▸ **EXERCISE AIM**: Copy the records below word for word, starting at the line that contains "Identify the location of y-axis-label-validation: toPS[1]" and ending at the line that contains "center [657, 675].".

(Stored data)
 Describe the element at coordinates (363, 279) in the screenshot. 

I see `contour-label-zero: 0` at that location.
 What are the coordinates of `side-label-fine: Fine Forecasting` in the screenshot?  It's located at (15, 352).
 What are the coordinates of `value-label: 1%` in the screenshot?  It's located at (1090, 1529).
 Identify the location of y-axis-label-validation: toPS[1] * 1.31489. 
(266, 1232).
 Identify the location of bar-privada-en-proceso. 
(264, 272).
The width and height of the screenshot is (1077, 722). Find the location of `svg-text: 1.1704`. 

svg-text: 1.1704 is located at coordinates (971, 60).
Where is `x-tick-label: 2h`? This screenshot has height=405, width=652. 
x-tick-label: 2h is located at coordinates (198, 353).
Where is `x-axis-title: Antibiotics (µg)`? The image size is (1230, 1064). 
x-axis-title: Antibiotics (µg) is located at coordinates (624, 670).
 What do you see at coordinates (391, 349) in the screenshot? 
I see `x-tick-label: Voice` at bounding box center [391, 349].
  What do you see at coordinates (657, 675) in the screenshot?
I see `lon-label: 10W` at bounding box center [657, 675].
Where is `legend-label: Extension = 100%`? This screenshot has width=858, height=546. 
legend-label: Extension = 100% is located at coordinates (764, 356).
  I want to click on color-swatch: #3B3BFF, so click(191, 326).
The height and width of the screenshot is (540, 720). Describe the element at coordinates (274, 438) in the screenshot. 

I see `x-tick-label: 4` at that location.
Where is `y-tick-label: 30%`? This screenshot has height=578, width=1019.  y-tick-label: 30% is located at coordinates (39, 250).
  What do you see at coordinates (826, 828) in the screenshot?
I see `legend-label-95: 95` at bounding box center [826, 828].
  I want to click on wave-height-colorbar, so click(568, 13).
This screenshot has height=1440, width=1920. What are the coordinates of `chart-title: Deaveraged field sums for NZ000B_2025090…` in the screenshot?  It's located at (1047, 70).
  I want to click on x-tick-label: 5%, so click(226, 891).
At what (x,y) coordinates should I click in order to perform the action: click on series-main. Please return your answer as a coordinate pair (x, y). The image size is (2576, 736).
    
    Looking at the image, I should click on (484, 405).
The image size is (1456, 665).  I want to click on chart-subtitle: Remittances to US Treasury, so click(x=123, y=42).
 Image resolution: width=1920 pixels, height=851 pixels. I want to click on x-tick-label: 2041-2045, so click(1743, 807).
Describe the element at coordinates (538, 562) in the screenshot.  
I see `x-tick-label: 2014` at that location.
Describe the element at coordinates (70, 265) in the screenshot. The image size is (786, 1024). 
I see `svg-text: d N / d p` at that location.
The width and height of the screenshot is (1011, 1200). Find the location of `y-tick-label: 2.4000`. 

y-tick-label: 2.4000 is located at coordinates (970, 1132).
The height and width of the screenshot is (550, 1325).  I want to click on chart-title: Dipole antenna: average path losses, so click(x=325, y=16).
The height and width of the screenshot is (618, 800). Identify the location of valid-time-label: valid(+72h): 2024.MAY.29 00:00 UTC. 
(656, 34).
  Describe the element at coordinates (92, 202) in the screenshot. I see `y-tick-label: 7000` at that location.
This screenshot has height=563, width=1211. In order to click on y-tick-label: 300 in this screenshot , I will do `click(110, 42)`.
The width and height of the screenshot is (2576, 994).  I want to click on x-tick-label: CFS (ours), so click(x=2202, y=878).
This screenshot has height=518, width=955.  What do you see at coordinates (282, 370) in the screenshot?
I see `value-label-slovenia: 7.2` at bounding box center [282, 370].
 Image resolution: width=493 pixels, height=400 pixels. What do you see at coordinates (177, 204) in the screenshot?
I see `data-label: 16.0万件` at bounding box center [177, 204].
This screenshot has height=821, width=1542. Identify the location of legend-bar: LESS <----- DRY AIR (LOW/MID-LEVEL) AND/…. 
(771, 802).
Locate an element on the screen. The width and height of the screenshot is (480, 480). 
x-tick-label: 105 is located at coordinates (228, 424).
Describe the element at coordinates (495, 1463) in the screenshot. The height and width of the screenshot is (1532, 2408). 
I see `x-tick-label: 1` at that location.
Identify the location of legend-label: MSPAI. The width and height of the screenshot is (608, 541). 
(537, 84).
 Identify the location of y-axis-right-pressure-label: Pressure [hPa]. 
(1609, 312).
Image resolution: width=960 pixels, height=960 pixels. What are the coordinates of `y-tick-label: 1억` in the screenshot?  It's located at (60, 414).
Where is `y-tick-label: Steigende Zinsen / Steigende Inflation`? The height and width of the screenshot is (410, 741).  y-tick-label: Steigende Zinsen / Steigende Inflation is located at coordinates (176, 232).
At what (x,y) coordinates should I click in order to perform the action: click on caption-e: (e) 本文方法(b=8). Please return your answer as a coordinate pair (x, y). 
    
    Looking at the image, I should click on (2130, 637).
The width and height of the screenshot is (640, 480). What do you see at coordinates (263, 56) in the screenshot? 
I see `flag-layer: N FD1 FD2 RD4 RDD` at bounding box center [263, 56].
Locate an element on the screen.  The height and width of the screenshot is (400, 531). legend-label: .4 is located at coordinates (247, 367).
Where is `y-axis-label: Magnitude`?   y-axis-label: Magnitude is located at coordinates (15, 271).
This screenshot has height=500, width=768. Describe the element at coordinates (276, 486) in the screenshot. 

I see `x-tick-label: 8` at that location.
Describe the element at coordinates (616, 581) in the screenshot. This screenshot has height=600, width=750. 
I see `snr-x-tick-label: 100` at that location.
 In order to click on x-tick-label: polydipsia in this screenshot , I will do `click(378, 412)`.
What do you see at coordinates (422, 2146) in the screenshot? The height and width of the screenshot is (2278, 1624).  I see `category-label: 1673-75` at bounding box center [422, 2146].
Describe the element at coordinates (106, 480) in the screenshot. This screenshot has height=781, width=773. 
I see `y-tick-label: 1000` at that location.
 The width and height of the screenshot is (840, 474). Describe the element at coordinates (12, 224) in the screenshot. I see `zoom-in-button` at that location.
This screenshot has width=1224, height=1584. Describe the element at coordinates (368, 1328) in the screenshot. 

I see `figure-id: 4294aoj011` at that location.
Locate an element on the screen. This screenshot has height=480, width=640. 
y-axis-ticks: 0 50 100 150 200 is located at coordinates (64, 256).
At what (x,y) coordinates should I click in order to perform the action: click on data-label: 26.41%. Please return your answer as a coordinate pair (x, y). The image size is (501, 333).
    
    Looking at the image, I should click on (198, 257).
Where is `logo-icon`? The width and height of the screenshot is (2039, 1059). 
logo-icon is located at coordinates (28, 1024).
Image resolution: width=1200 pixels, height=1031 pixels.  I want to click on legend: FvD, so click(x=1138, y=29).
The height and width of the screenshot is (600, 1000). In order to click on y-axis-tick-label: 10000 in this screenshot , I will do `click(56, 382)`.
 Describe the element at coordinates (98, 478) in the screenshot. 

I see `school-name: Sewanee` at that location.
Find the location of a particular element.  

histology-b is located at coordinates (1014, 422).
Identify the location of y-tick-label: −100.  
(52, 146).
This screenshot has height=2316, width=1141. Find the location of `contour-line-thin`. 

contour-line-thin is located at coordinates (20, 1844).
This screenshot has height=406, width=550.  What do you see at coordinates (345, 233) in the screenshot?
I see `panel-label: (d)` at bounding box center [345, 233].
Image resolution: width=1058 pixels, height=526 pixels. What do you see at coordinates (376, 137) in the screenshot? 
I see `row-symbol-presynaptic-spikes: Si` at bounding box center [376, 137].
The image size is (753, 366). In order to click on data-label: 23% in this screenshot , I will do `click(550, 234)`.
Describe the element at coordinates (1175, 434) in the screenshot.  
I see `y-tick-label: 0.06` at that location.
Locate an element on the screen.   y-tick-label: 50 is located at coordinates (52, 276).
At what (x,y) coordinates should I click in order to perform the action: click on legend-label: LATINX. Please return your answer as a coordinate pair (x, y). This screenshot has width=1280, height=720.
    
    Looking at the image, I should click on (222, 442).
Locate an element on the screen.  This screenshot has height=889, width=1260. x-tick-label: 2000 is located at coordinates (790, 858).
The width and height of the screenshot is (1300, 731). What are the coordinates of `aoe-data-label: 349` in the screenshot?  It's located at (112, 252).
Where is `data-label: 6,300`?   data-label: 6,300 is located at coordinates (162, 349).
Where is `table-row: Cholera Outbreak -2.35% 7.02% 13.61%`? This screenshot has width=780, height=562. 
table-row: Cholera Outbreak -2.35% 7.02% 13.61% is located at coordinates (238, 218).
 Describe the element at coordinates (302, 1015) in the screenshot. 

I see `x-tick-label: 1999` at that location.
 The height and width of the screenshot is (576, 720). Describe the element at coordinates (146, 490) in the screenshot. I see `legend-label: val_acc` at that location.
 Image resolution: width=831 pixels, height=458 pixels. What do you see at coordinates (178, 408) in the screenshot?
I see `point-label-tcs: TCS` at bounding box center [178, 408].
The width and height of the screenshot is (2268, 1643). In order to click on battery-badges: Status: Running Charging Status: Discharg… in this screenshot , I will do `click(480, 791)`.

▸ **FINISHED EXERCISE**:
 Identify the location of y-axis-label-validation: toPS[1] * 1.31489. 
(266, 1232).
 Identify the location of bar-privada-en-proceso. 
(264, 272).
The width and height of the screenshot is (1077, 722). Find the location of `svg-text: 1.1704`. 

svg-text: 1.1704 is located at coordinates (971, 60).
Where is `x-tick-label: 2h`? This screenshot has height=405, width=652. 
x-tick-label: 2h is located at coordinates (198, 353).
Where is `x-axis-title: Antibiotics (µg)`? The image size is (1230, 1064). 
x-axis-title: Antibiotics (µg) is located at coordinates (624, 670).
 What do you see at coordinates (391, 349) in the screenshot? 
I see `x-tick-label: Voice` at bounding box center [391, 349].
  What do you see at coordinates (657, 675) in the screenshot?
I see `lon-label: 10W` at bounding box center [657, 675].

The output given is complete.